• _PASSAGE SHOWN_:

>>

Talk to a financial advisor to see what kind of investment strategy makes sense for you. And you can even get set up with robo-accounts that handle the actual investing for you. All you have to do is fill out your appropriate risk profile.
Renting is great for the convenience. It makes less sense for your net worth. That’s because while buying a home for most people will require a mortgage (a huge liability!), as you pay off that mortgage you build equity in your home. Unlike rent money, which for net worth calculation purposes you might as well be lighting on fire each month, that equity grows over time and shows up on the asset side of your balance sheet.
Once you’ve paid off your home in full, as one of your largest purchases it will become one of your most valuable assets. So while mortgage debt will hurt your net worth in the short term, it drives you towards positive net worth in the long term. If you’re paying a $1,000 per month in rent, after 30 years you would have paid $360,000. If you’d put that money towards a 30-year mortgage, you’d have paid off the full value of your home and have that money in equity to show for it (minus interest).
Add passive income streams and purchases that appreciate.
Passive income is a revenue stream that you don’t have to actively work for — it’s not part of your salary, rather from a rental property, royalty checks, or other sources. Like your home, real estate investments can help you grow your net worth in the long term. However, unlike your home, you can lease the space and charge rent for a short-term income supplement. If you can charge more in rent than you’d be paying per month, you’re already cash flow positive.
Like real estate, art is another popular purchase to grow your long-term net worth. Paintings, sculptures, and other collectibles appreciate in value over time.
Just make sure you’ve done your due diligence before you get into real estate or art investments as these are illiquid assets — investments that are tougher to sell and get out of. And appreciation for both property and art can often be a slower, gradual build.
Protect the valuables you already have.
Asset protection is a type of insurance coverage to look out for the valuables you own. This is less about increasing your net worth. It’s how to avoid a sudden, unexpected decrease.
Your antique furniture may be worth $10,000. Your broken antique furniture? Far less than that. Asset protection covers the cost it takes to repair or replace, lost, stolen, and broken items. But don’t just think antiques. In the short term, your net worth also includes your phone, computer, and electronics — all of which you can cover with an asset protection plan.
Tips to decrease your liabilities at any age.
Pay ahead on your debt whenever possible.
If you have extra money now, use it to get out of debt as soon as possible. Getting out of debt is the fastest way to increase your net worth. You also save on interest you would’ve owed on your loan over the life of your terms.
High-interest loans can have a negative effect on your net worth for years, and it can be really tough to get out from under payments. It also makes it tough to save for your future and build assets when so much of your income is going toward paying off debts. Also, make sure you’re paying off your credit card debt within your grace period whenever possible and not paying interest on your credit card purchases. Credit card debt can spiral fast. Stay on top of it.

<<

• _EXERCISE TASKS_:
1 - Copy the net worth passage word for word, from "Just make sure" up to and including "slower, gradual build.".
2 - In the net worth passage, how much would someone paying $1,000 per month in rent have paid after 30 years?

Collected data
>>

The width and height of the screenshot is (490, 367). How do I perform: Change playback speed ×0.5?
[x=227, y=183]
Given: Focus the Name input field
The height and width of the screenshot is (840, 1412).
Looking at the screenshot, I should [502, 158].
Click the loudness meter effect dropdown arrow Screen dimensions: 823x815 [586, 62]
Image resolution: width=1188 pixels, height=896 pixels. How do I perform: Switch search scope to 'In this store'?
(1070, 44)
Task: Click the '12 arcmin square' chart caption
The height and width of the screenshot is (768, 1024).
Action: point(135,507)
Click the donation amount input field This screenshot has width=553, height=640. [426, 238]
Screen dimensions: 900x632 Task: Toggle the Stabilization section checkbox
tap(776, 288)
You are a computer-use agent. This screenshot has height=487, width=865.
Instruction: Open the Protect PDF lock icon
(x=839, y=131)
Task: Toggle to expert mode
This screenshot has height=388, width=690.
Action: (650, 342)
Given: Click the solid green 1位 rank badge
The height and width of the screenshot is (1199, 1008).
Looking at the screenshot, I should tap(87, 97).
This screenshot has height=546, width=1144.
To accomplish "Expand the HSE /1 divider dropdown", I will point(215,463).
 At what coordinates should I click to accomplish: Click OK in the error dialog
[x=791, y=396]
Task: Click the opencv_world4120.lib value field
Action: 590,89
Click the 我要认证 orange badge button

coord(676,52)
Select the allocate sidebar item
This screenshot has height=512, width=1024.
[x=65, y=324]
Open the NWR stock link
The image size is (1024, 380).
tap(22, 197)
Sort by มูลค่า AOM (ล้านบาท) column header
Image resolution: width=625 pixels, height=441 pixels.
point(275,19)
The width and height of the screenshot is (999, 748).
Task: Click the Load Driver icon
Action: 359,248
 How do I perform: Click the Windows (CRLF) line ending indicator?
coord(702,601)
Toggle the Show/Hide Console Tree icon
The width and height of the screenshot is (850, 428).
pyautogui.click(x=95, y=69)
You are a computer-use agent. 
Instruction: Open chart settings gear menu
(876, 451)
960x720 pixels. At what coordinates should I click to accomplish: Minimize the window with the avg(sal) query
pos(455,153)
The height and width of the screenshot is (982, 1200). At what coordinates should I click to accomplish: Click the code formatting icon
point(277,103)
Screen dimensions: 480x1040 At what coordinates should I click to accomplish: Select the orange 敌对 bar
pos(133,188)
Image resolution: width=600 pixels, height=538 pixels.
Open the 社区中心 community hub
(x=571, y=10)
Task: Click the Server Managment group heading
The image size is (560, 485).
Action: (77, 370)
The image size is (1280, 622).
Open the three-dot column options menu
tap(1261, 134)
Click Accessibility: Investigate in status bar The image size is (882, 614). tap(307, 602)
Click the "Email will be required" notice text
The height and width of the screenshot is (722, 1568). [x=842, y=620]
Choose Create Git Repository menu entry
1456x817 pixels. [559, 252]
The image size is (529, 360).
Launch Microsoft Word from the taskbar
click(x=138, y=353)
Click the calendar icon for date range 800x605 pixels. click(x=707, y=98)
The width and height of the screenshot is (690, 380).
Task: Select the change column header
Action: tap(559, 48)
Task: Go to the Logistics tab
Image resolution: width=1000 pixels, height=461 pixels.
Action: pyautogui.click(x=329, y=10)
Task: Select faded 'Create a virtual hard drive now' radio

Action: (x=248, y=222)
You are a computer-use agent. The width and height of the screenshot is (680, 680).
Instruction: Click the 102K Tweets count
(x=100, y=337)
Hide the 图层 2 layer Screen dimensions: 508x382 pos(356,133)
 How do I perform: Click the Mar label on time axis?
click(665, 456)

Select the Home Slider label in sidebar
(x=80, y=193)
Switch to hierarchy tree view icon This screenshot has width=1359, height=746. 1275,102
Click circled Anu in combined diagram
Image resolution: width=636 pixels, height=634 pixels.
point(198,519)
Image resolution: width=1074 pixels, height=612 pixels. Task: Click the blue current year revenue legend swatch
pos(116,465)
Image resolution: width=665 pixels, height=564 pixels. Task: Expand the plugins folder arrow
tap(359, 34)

<<

• _ANSWERS TO THE EXERCISES_:
1 -
Just make sure you’ve done your due diligence before you get into real estate or art investments as these are illiquid assets — investments that are tougher to sell and get out of. And appreciation for both property and art can often be a slower, gradual build.

2 - $360,000.